Generally, our counselling service is for students. However, staff may attend if there is a crisis situation or problem they need immediate assistance. The counsellors are able to provide one-off sessions and may then refer the staff member to an appropriate service or the Employee Assistance Program .

Staff who are concerned about a student or student-related situation are welcome to contact a counsellor to discuss the matter. The staff member does not need to disclose the student’s identity.

Disability service

The Disability Advisor can be contacted if you wish to make a referral, gain information in relation to staff or students who have a disability, discuss what constitutes an appropriate accommodation, or gain information regarding your legal obligations in relation to the Disability Discrimination Act and university policy.

Referring students

If you wish to refer a student to our service, you can pass on our contact details to the student who can then ring to book an appointment or simply come in. If the student is very distressed, or you have concerns about their safety, we will endeavour to see them that day. You can speak to the reception staff about any available appointment times, or ask to speak directly with a counsellor. There is also a drop-in counselling service for students Monday-Friday between 11am-12.30pm.

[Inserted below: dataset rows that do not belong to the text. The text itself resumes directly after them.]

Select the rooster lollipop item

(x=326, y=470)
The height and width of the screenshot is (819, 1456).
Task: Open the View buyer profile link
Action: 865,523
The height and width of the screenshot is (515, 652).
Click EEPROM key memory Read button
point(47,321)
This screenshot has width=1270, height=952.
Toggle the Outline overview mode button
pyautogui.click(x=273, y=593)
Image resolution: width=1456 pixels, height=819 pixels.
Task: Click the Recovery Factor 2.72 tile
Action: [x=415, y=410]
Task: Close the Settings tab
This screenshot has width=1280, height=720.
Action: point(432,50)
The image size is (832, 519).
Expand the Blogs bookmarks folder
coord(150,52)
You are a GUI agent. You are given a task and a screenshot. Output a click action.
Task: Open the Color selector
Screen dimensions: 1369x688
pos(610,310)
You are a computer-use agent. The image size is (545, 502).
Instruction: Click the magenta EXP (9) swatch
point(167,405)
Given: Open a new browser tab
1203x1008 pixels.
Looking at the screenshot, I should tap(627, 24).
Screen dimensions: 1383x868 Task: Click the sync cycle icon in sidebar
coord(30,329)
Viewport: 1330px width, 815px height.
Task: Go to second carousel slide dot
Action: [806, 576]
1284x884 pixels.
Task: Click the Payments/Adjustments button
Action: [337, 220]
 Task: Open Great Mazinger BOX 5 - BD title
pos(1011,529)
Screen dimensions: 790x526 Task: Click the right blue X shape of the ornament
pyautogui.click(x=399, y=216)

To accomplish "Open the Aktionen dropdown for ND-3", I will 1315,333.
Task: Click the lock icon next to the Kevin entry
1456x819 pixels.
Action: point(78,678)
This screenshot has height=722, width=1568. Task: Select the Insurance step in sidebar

Difficult situations and stress

Often staff have to deal with stressful or difficult situations, especially at busy times of the year. Some ideas about how to deal with difficult behaviours are set out below. Tips on managing stress are part of our self-help information.

Dealing with difficult behaviours

There may be times in your work that you are faced with managing difficult situations with students, the public or colleagues. These tips may assist to manage the situation in the most constructive way possible.

Use techniques that encourage good information flow. They save time and aggravation.

Attending

Signal verbally and/or physically your openness and willingness to listen.

  • Respond verbally to phone caller…yes, uhuh…
  • Appropriate eye-contact, body language to customers calling in person.
  • Proximity, position.
  • Making notes helps with summaries and closure (especially if situation seems difficult).

Responding

Signalling that you are getting the message in terms of content and/or feelings.

Use active listening: reflecting back feelings and content; asking clarifying questions; summarising what they have said ...

Calming

Calming emotions makes for a clearer message. Be prepared to repeat information maintaining a calm and even tone.

  • 'I’m sorry that I can’t help you, you will have to see…to get the answer to that question. You will find them in room…or you can phone on extension…'
  • 'I will need to deal with some of the others waiting in line now. If you take a seat I will organise someone to help you.'
  • 'I have noted your concerns and will pass them on to my supervisor….Do you want me to include your name on the message?'

Acknowledge emotions, give an agitated person a little more personal space. If you are feeling manipulated or intimidated, opt for a more formal approach.

Closure

Formulate an action plan (this may include referral to supervisor). Plan follow-up contact if appropriate. Repeat details if necessary to elicit understanding.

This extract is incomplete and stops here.